【日常編】食べられたアイス

「正直に答えてちょうだい……あなたが食べたのね?私のアイスを!」


 花果が鬼の形相で容疑者と思われるメリーに尋問をしておりました。


 メリーはさぞかし怯えた顔を……と思いきや、怖がるどころか爛々とした表情で怒る彼女の表情をカメラで撮影しているではございませんか。


 実は花果が本当に怒っているわけではなく、ただの寝言なのです。


 彼女は特異体質で目を開けたまま寝ることができ、それが起きるのは年に1、2回あるかないかぐらいでした。

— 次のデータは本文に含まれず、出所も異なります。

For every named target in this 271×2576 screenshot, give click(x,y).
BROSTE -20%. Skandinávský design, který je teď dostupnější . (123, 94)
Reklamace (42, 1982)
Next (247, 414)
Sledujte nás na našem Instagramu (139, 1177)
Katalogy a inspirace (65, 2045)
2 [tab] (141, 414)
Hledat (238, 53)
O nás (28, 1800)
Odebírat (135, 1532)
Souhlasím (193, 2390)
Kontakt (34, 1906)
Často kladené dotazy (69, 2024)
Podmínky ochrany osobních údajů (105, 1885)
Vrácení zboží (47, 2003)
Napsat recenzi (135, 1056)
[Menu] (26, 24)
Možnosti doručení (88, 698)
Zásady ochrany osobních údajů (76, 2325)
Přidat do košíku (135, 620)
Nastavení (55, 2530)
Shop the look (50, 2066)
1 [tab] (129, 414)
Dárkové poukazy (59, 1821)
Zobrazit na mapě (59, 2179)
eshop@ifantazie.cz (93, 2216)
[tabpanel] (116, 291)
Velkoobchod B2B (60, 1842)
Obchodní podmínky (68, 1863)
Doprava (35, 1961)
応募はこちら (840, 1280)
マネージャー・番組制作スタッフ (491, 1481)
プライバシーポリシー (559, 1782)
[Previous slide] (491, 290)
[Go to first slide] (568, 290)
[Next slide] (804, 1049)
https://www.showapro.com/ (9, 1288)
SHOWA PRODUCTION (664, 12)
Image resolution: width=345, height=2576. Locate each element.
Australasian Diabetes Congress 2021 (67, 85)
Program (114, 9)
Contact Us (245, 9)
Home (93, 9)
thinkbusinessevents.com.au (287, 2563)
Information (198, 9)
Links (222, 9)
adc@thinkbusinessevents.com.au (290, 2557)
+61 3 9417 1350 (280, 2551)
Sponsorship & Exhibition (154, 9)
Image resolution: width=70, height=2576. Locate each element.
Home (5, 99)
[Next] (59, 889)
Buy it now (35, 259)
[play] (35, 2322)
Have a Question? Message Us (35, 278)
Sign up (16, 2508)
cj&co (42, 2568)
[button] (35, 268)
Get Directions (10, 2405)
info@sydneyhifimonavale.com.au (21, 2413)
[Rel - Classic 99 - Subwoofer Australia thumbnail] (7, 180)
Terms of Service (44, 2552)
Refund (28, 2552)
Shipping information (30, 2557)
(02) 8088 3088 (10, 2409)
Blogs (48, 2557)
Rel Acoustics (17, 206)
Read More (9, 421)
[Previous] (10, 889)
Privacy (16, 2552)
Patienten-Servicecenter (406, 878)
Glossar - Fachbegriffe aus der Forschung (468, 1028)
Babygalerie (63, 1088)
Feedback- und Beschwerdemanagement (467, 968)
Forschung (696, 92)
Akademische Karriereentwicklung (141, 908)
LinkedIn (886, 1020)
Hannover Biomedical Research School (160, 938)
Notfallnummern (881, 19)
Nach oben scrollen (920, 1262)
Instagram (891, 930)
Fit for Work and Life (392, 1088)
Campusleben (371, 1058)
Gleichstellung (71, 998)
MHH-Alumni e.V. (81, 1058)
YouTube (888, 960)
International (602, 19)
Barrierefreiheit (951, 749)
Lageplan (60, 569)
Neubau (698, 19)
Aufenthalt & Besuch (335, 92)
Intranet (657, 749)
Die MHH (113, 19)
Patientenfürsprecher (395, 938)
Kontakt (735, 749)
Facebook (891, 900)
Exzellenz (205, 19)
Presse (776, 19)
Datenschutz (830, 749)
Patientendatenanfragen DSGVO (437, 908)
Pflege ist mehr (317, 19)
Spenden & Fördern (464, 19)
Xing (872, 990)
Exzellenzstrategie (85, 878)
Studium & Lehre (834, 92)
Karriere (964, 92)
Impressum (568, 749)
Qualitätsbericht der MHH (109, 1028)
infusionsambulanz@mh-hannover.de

 以前にミケから彼女の体質について聞かされていたメリーは偶然彼女が目を開けたまま寝ているのを発見して、『これは絶好のチャンスだ!』と思い、携帯電話を起動して、現在に至ります。


「つべこべ言わずにさっさと白状したらどう?」


 彼女がまるで起きているかのような寝言を言う度、メリーの肩が小刻みに揺れ動いていました。さらにただ撮影するだけでは飽き足らず、彼女の右頬を突いてみたり、脇をくすぐったりして弄んでいました。


 その光景をミケが呆れたように眺めておりました。


「やれやれ……あとで怒られても知らないぞ」


 ミケの言う通り、この後メリーは突然目を覚ました花果にこっぴどく叱られ、罰として最高級のアイスを買わされてしまうのでした。